Beginning in May 1939, the UAW-CIO General Motors Department was placed under the control of Walter Reuther. Reuther had been involved in both negotiations and strikes prior, having been the president of Local 174, which represented autoworkers in Detroit. The UAW had been experiencing infighting at the time, described as "internecine factionalism that pitted communists against conservatives." Reuther believed that for the UAW to gain recognition and legitimacy, the organization had to be entirely rebuilt. In addition, he concluded that the UAW would need to demonstrate that it was not only a disciplined, responsible organization, but that it had significant power under its control. The UAW faced obstacles beyond internal conflicts, however, and Reuther learned after assuming his new role that only six percent of all production workers were paying dues and, in Flint, only 6,000 out of 42,000 workers were paying dues. These statistics led GM to question union membership, and in turn withdraw its recognition of the UAW-CIO, effectively nullifying the 1937 agreement.

For the 25 years following its formation in 1908, General Motors Company (GM) hadn't participated in any major negotiations with labor unions. This inexperience is viewed by some as a major factor in how the company reacted to changes in political climate and the increasing role of organized labor. Headquartered in Detroit, Michigan, GM had already established itself as a multinational automaker by the 1930s.

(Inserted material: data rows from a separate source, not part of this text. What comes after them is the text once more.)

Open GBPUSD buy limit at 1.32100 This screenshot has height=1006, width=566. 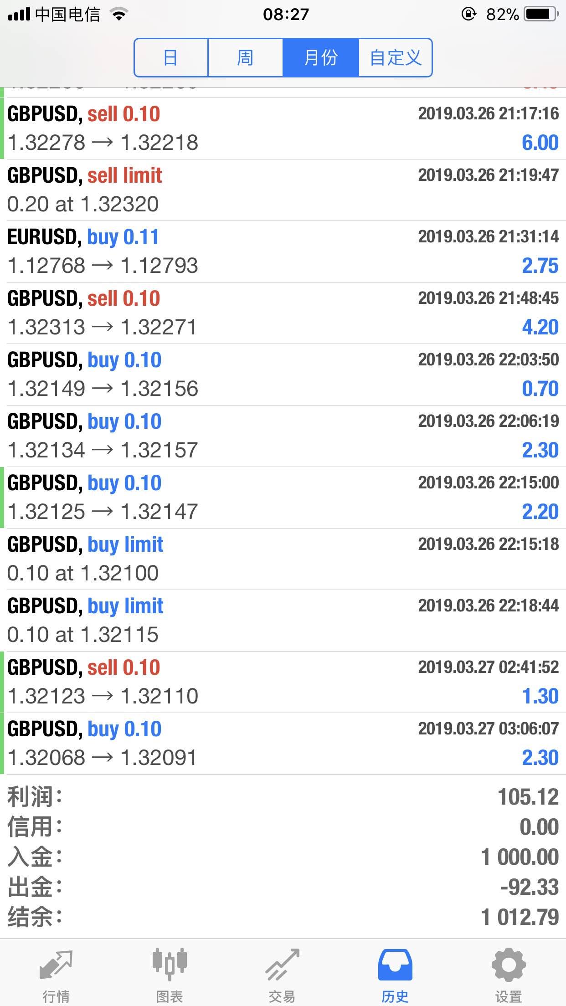click(x=283, y=559)
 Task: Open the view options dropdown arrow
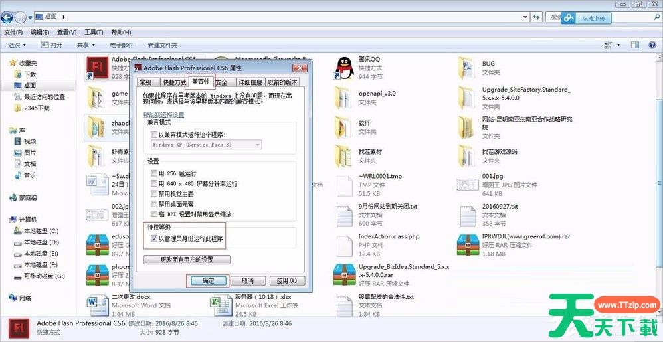pos(621,45)
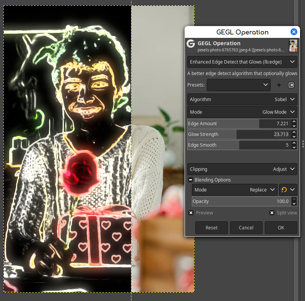Click the blending reset arrow icon
The image size is (305, 301).
[284, 190]
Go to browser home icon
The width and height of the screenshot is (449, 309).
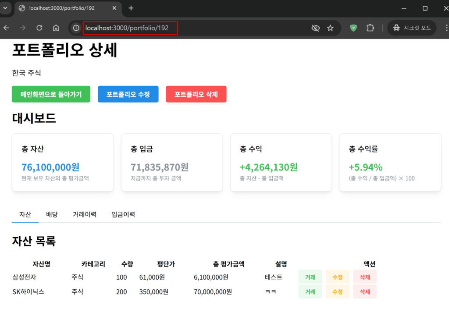[56, 28]
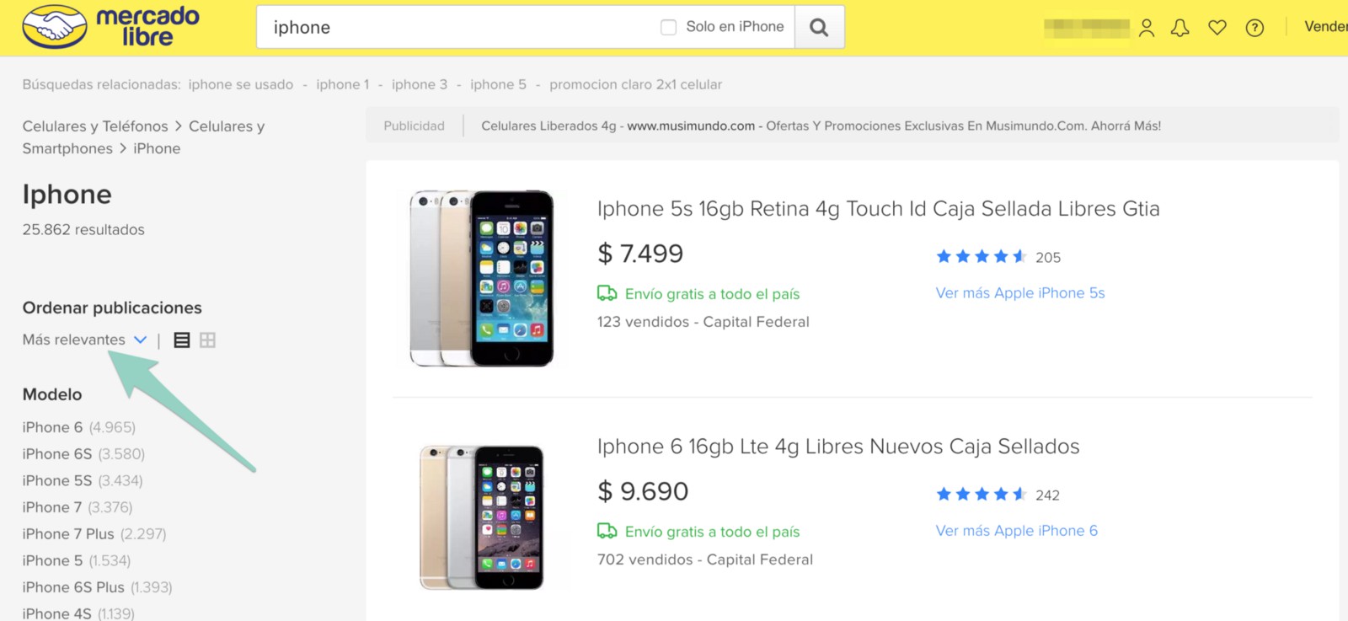This screenshot has height=621, width=1348.
Task: Click related search iphone se usado
Action: (x=241, y=84)

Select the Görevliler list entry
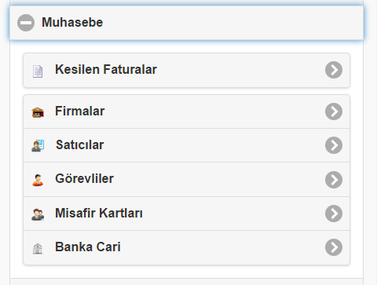click(x=186, y=180)
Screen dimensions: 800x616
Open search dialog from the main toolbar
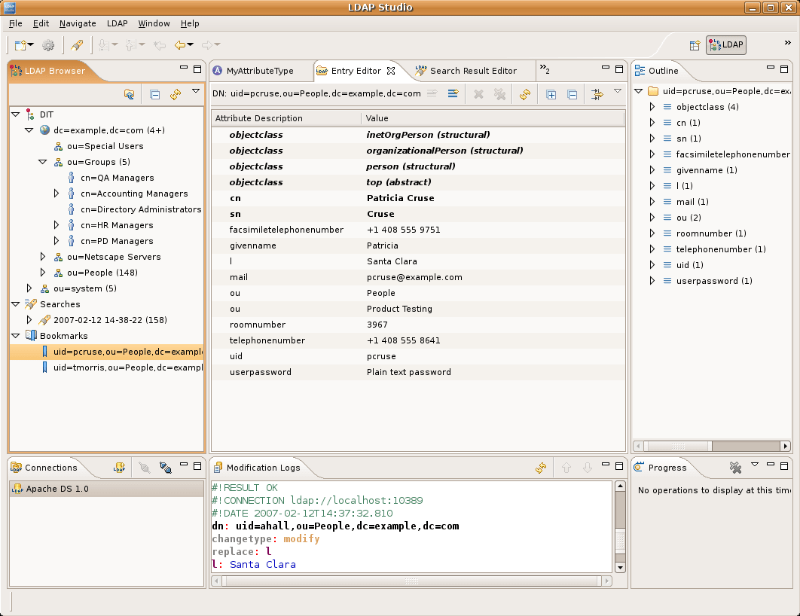[77, 45]
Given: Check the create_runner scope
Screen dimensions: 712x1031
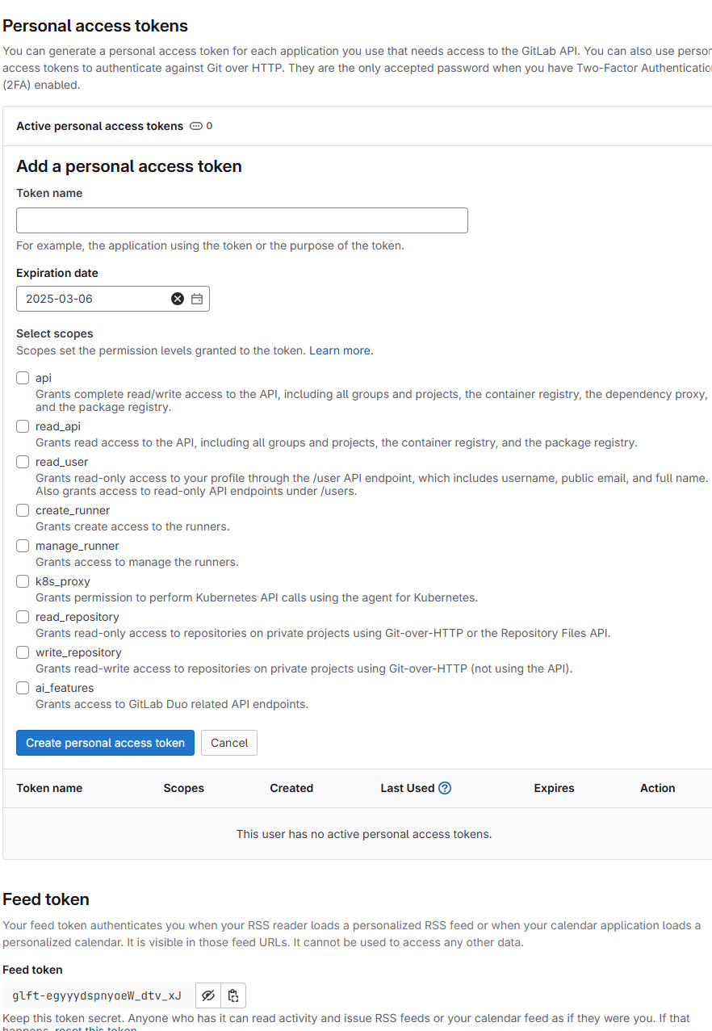Looking at the screenshot, I should (x=22, y=509).
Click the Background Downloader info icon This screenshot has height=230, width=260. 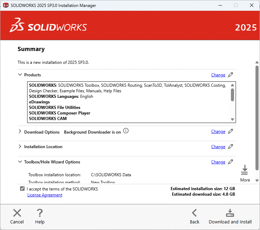point(126,131)
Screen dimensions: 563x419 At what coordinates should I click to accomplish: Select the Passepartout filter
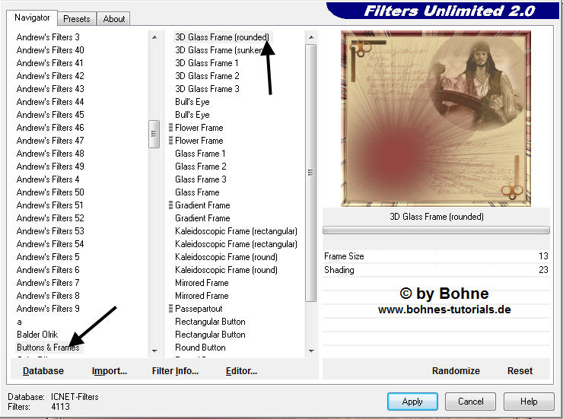(x=199, y=309)
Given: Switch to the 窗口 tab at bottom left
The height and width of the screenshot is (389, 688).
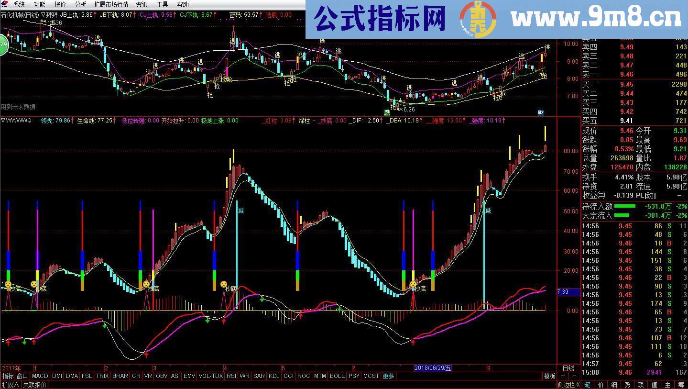Looking at the screenshot, I should 22,376.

In 1939, the year of the strike, GM had a successful business year; car and truck production was increased by one-third and market penetration stood at more than 43 percent.

GM was also believed to be the employer of the UAW's "largest single bloc of potential members and the key to union revival." Reuther decided to use both the strength and growth of the industry to the union's advantage. Reuther organized tool and die makers, representing the skilled workers GM relied on in production of the 1940 models. Skilled workers were particularly loyal to the CIO and UAW due to the onset of the Great Depression and they often viewed these unions as a way to protect the integrity of their craft.

The framework for negotiations was formed prior to the strike. The UAW aimed for a new structure at GM which would ensure "orderly and responsive consideration of collective bargaining objectives, conduct of negotiations, and coordination of tactics on grievances." The strike also sought a work week of 30 hours, cessation of pay docking for workers, and formal reinstation of shop steward systems. Additionally, workers desired a greater role in determining production standards. Success in these negotiations would advance the UAW's ultimate goal of representation and legitimacy.

== The strike ==

United Action Means Victory (1939), a documentary produced by the UAW with footage from the strike

On July 2, 1939, the tool and die strike plan was approved by the UAW executive board. The strike itself was put into action on July 5. The stoppage began when Reuther called out 800 workers of the Fisher No. 21 (Fisher Body) shop which was located on the west side of Detroit. The following day, men from four other GM facilities in Detroit walked out, including the largest tool and die shop in the world, Fisher No. 23. Additional walk outs occurred in the following days, progressing to other divisions, as well as entirely different cities. By July 10, shops in Cleveland and Saginaw were shut down. While such rapid movements led to the lay offs of some workers, GM's fall production schedule began to face serious difficulties.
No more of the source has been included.